In 2003 she was appointed full Professor at the Johannes Gutenberg-University Mainz. In the same year she became Director of the Monrepos Archaeological Research Centre and Museum for the Evolution of Human Behaviour what was then the Forschungsbereich Altsteinzeit.

==Scientific work==
Sabine Gaudzinski-Windheuser dedicates her research to the understanding of the evolution of hominin behaviour in the Palaeolithic. Her work is focusing on the evolution of subsistence strategies and their effects on social organisation and landuse. She is best known for her zooarchaeological work on Pleistocene subsistence strategies in Europe and the Levant.
Her work demonstrated for the first time the variety of prey exploitation strategies during the Pleistocene and that hominin hunting as a behavioural pattern can be traced back to 1.4 million years ago.

Her research makes important contributions to zooarchaeological methodology, taphonomy and archaeological site formation processes.

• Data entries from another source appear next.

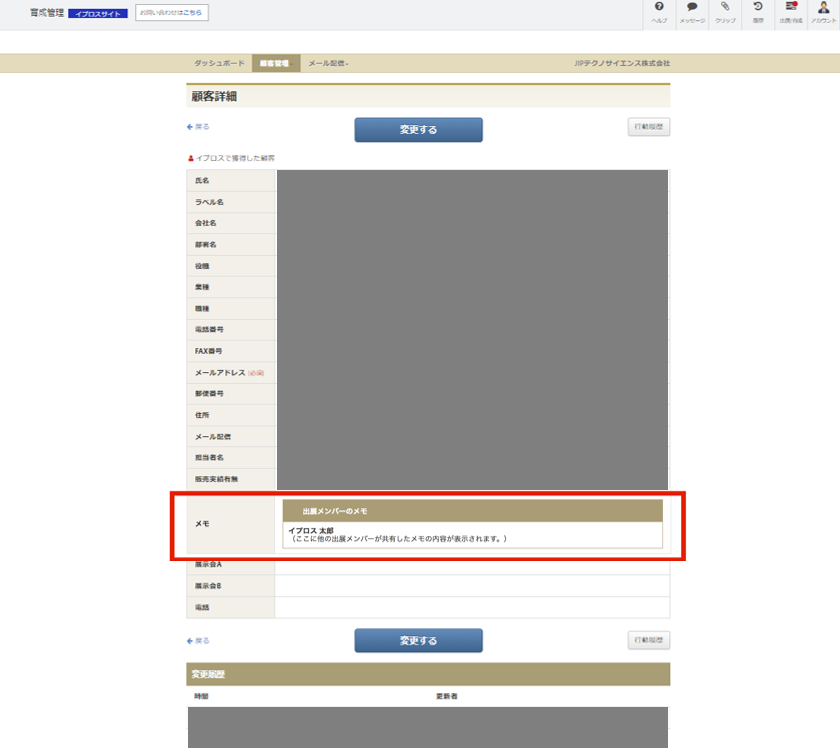Viewport: 840px width, 748px height.
Task: Click the 展示会A value cell
Action: tap(471, 565)
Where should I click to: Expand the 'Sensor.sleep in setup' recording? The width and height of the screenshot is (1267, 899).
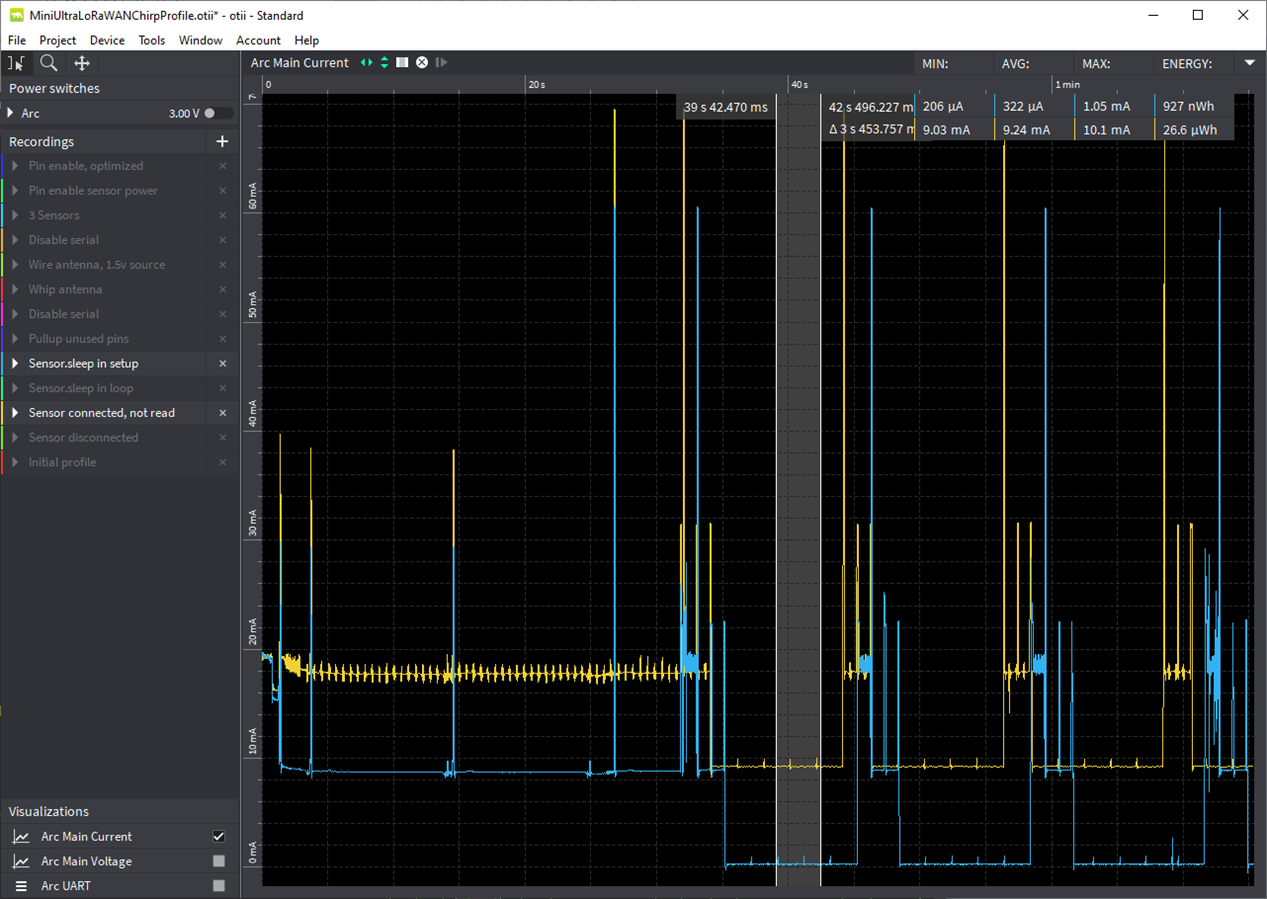(x=16, y=364)
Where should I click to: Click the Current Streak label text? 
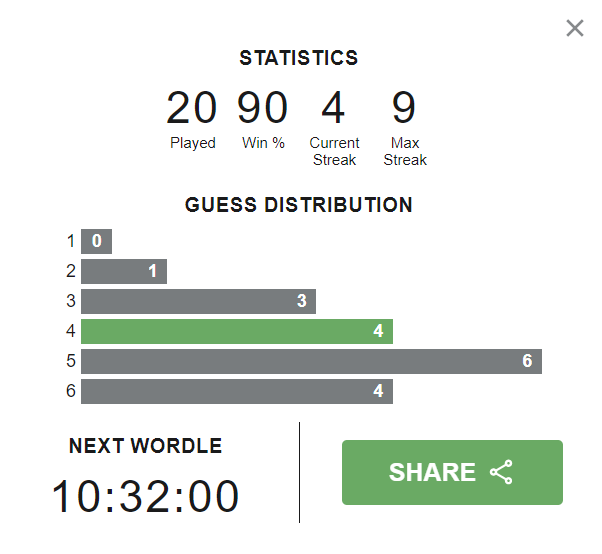(x=334, y=151)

Furthermore Sabine Gaudzinski-Windheuser worked on the evolution of settlement behaviour and social interaction in early anatomically modern human societies.

She has undertaken fieldwork at the 400.000 year old German site of Kärlich-Seeufer, the 1.4-million-year-old Israeli site of ‘Ubeidiya and the Middle Palaeolithic Eemian Interglacial site of Neumark-Nord 2.

==Selected publications==

===Books===

- Gaudzinski-Windheuser, S., 2013. Raumnutzungsmuster des späten Jungpaläolithikums in Oelknitz (Thüringen). Monographien des Römisch-Germanischen Zentralmuseums Mainz, RGZM, Mainz.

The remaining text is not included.